» Stored data entries:
========================

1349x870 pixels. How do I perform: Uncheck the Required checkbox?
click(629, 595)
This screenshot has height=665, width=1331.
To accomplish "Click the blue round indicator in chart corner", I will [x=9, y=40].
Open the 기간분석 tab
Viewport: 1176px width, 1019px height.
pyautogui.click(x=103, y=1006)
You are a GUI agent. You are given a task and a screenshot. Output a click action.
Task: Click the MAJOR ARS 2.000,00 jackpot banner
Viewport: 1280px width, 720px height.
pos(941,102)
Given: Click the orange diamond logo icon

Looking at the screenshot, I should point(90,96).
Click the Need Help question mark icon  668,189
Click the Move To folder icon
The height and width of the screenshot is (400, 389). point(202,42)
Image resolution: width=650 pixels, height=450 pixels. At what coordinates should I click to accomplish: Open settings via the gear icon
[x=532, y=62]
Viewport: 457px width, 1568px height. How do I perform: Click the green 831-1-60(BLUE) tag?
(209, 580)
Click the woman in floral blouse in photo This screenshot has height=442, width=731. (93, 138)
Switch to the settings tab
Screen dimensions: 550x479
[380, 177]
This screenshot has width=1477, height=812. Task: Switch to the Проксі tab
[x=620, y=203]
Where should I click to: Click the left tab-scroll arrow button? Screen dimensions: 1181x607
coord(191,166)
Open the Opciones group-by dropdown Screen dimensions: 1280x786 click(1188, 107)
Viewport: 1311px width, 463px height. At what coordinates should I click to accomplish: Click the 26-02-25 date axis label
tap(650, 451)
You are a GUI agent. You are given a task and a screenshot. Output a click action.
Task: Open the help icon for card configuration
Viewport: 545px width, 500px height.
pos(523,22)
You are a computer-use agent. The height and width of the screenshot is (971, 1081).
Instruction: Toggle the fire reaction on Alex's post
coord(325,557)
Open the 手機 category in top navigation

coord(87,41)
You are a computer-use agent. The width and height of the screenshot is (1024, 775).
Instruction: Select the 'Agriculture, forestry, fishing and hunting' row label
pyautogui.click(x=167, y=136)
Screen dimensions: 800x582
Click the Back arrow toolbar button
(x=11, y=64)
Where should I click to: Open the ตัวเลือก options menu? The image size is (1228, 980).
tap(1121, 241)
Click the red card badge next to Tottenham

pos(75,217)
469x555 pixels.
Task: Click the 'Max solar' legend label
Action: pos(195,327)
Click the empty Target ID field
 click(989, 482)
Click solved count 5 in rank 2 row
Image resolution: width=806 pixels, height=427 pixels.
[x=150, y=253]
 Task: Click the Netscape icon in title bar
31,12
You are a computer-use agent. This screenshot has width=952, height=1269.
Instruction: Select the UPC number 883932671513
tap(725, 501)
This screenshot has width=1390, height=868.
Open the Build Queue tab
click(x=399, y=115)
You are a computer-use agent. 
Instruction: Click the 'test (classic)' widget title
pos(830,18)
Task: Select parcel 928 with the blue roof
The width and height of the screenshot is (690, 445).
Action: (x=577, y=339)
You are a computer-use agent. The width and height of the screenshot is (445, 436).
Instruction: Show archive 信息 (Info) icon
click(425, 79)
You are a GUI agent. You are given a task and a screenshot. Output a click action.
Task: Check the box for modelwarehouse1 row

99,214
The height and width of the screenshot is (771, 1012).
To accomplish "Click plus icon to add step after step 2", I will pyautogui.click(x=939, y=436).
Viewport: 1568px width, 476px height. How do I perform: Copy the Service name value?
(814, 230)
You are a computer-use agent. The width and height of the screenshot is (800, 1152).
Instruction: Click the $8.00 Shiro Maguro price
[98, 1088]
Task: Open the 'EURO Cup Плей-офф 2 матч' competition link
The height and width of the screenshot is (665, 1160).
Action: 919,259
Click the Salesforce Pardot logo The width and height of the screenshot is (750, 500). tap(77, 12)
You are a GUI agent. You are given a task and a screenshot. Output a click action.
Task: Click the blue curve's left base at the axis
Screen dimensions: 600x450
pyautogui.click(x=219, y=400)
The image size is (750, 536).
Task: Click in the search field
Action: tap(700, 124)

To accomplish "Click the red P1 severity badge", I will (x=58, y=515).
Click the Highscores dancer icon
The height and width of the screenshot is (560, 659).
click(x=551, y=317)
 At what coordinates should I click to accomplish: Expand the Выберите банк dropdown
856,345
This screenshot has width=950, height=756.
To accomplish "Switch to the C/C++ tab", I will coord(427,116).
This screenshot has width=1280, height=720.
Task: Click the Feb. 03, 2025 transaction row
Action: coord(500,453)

========================

» What you are asked to do:
All the lines above should be written out once more, exactly.

» Output of the task:
1349x870 pixels. How do I perform: Uncheck the Required checkbox?
click(629, 595)
This screenshot has height=665, width=1331.
To accomplish "Click the blue round indicator in chart corner", I will [x=9, y=40].
Open the 기간분석 tab
Viewport: 1176px width, 1019px height.
pyautogui.click(x=103, y=1006)
You are a GUI agent. You are given a task and a screenshot. Output a click action.
Task: Click the MAJOR ARS 2.000,00 jackpot banner
Viewport: 1280px width, 720px height.
pos(941,102)
Given: Click the orange diamond logo icon

Looking at the screenshot, I should point(90,96).
Click the Need Help question mark icon  668,189
Click the Move To folder icon
The height and width of the screenshot is (400, 389). point(202,42)
Image resolution: width=650 pixels, height=450 pixels. At what coordinates should I click to accomplish: Open settings via the gear icon
[x=532, y=62]
Viewport: 457px width, 1568px height. How do I perform: Click the green 831-1-60(BLUE) tag?
(209, 580)
Click the woman in floral blouse in photo This screenshot has height=442, width=731. (93, 138)
Switch to the settings tab
Screen dimensions: 550x479
[380, 177]
This screenshot has width=1477, height=812. Task: Switch to the Проксі tab
[x=620, y=203]
Where should I click to: Click the left tab-scroll arrow button? Screen dimensions: 1181x607
coord(191,166)
Open the Opciones group-by dropdown Screen dimensions: 1280x786 click(1188, 107)
Viewport: 1311px width, 463px height. At what coordinates should I click to accomplish: Click the 26-02-25 date axis label
tap(650, 451)
You are a GUI agent. You are given a task and a screenshot. Output a click action.
Task: Open the help icon for card configuration
Viewport: 545px width, 500px height.
pos(523,22)
You are a computer-use agent. The height and width of the screenshot is (971, 1081).
Instruction: Toggle the fire reaction on Alex's post
coord(325,557)
Open the 手機 category in top navigation

coord(87,41)
You are a computer-use agent. The width and height of the screenshot is (1024, 775).
Instruction: Select the 'Agriculture, forestry, fishing and hunting' row label
pyautogui.click(x=167, y=136)
Screen dimensions: 800x582
Click the Back arrow toolbar button
(x=11, y=64)
Where should I click to: Open the ตัวเลือก options menu? The image size is (1228, 980).
tap(1121, 241)
Click the red card badge next to Tottenham

pos(75,217)
469x555 pixels.
Task: Click the 'Max solar' legend label
Action: pos(195,327)
Click the empty Target ID field
 click(989, 482)
Click solved count 5 in rank 2 row
Image resolution: width=806 pixels, height=427 pixels.
[x=150, y=253]
 Task: Click the Netscape icon in title bar
31,12
You are a computer-use agent. This screenshot has width=952, height=1269.
Instruction: Select the UPC number 883932671513
tap(725, 501)
This screenshot has width=1390, height=868.
Open the Build Queue tab
click(x=399, y=115)
You are a computer-use agent. 
Instruction: Click the 'test (classic)' widget title
pos(830,18)
Task: Select parcel 928 with the blue roof
The width and height of the screenshot is (690, 445).
Action: (x=577, y=339)
You are a computer-use agent. The width and height of the screenshot is (445, 436).
Instruction: Show archive 信息 (Info) icon
click(425, 79)
You are a GUI agent. You are given a task and a screenshot. Output a click action.
Task: Check the box for modelwarehouse1 row

99,214
The height and width of the screenshot is (771, 1012).
To accomplish "Click plus icon to add step after step 2", I will pyautogui.click(x=939, y=436).
Viewport: 1568px width, 476px height. How do I perform: Copy the Service name value?
(814, 230)
You are a computer-use agent. The width and height of the screenshot is (800, 1152).
Instruction: Click the $8.00 Shiro Maguro price
[98, 1088]
Task: Open the 'EURO Cup Плей-офф 2 матч' competition link
The height and width of the screenshot is (665, 1160).
Action: 919,259
Click the Salesforce Pardot logo The width and height of the screenshot is (750, 500). tap(77, 12)
You are a GUI agent. You are given a task and a screenshot. Output a click action.
Task: Click the blue curve's left base at the axis
Screen dimensions: 600x450
pyautogui.click(x=219, y=400)
The image size is (750, 536).
Task: Click in the search field
Action: tap(700, 124)

To accomplish "Click the red P1 severity badge", I will (x=58, y=515).
Click the Highscores dancer icon
The height and width of the screenshot is (560, 659).
click(x=551, y=317)
 At what coordinates should I click to accomplish: Expand the Выберите банк dropdown
856,345
This screenshot has width=950, height=756.
To accomplish "Switch to the C/C++ tab", I will coord(427,116).
This screenshot has width=1280, height=720.
Task: Click the Feb. 03, 2025 transaction row
Action: coord(500,453)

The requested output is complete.